- "sqlite3.h", "sqlite3.c" & “sqlite3ext.h” filename should all have the prefix of “keen_io” as the latter are version ambiguous.
- “KIOEventStore.h" should import "keen_io_sqlite3.h” and not “sqlite3.h” which is ambiguous.
- The distribution zip (cocoa pods or not) should include the "keen_io_sqlite3.h” as it is imported by “KIOEventStore.h"
- The usage of NSDateFormatter is not thread-safe (https://developer.apple.com/library/mac/documentation/Cocoa/Conceptual/Multithreading/ThreadSafetySummary/ThreadSafetySummary.html). A better and much faster solution would be (as you have sqlite now) to simply execute something like:
sqlite3_stmt *statement = NULL;
sqlite3_prepare_v2(db, "SELECT datetime('now');", -1, &statement, NULL);
sqlite3_bind_text(statement, 1, format, -1, SQLITE_STATIC);
sqlite3_step(statement);
char *value = (char *)sqlite3_column_text(statement, 0);
NSString *string;
if (value) {
string = [NSString stringWithUTF8String:value];
}
Which is thread safe - as you can have a memory file sqlite connection open as SQLITE_CONFIG_MULTITHREAD
(just for the date formatting) because no data is written or read from that connection (that’s how we do it in our app).
sqlite3_open(":memory:", &db);
Or you can just open and close it on every request if you wish.

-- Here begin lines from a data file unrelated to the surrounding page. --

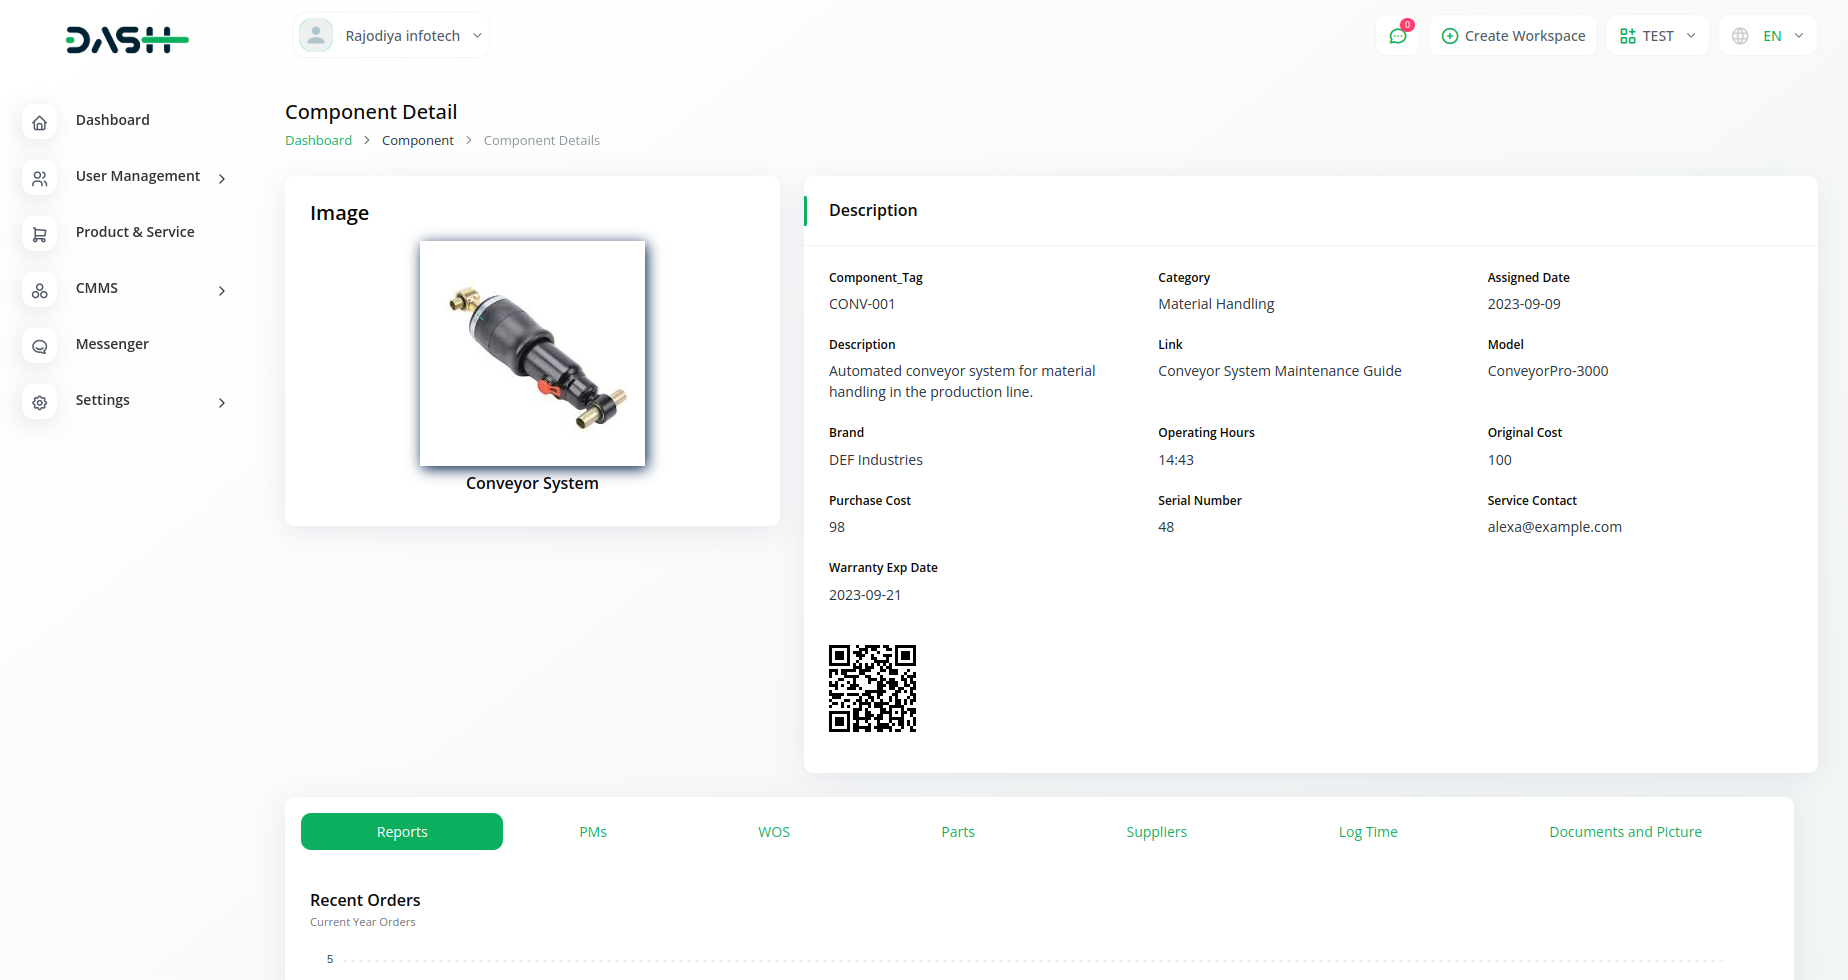Open the Rajodiya infotech user dropdown
The height and width of the screenshot is (980, 1848).
click(x=391, y=36)
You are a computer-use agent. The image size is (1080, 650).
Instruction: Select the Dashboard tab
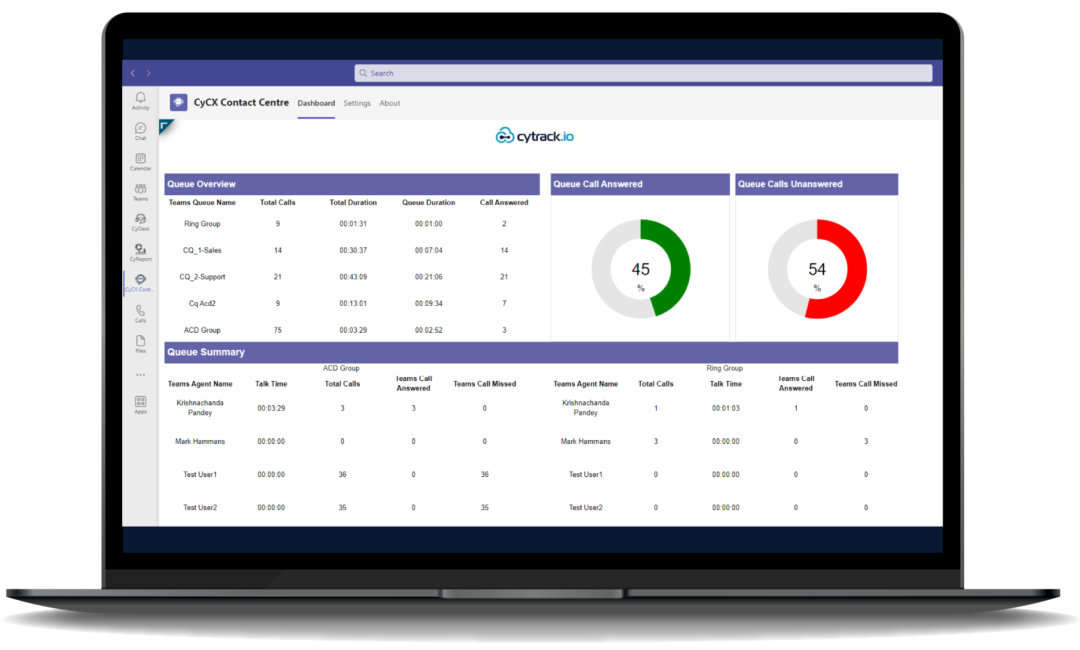click(316, 103)
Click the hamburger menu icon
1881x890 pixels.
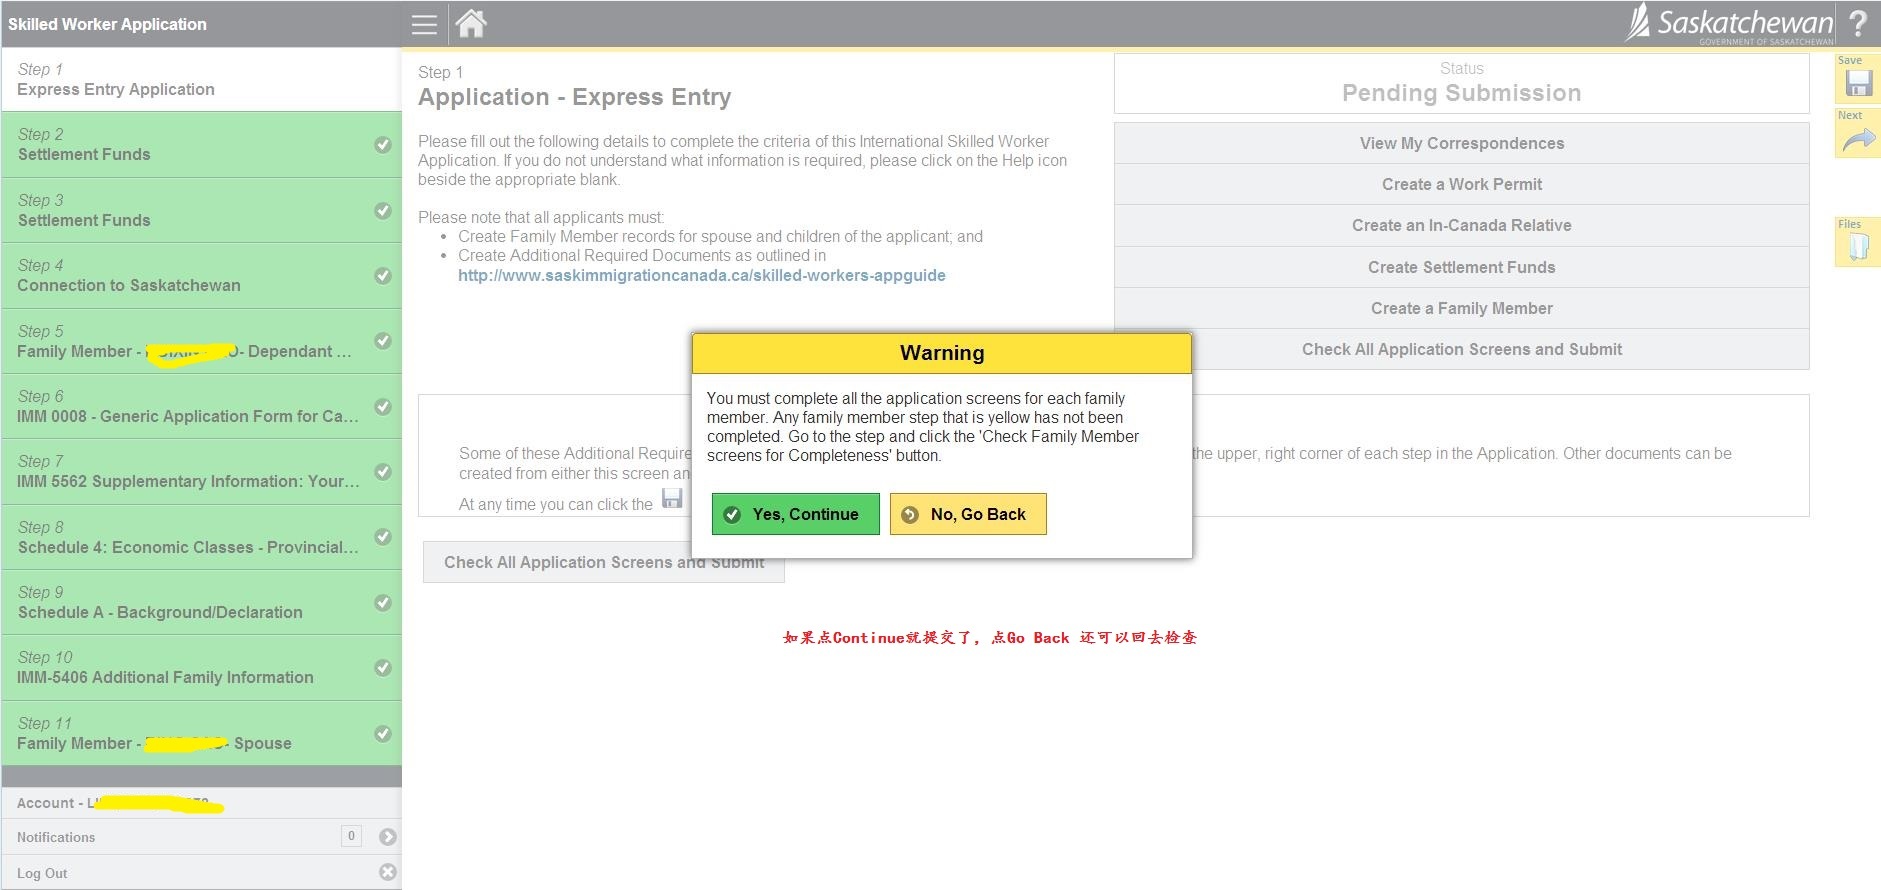tap(424, 25)
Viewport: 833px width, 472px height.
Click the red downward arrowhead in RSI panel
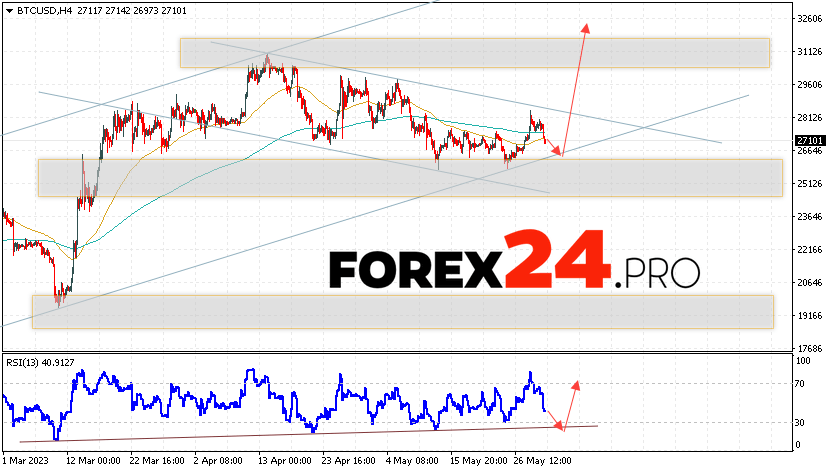560,427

- It's 1400% faster (!!!) you can read all about it in: http://vombat.tumblr.com/post/60530544401/date-parsing-performance-on-ios-nsdateformatter-vs
- And you can tweak the output of the string as defined in here: http://www.sqlite.org/lang_datefunc.html
- The library log version print is problematic, as
[KeenClient isLoggingEnabled]
will only be set or relevant after the init (as we, the end users, are probably using shared instance). A better solution IMHO would be to have it print on every set (if its enabled) and also to allow the user the ability to read the kKeenSdkVersion as a class method.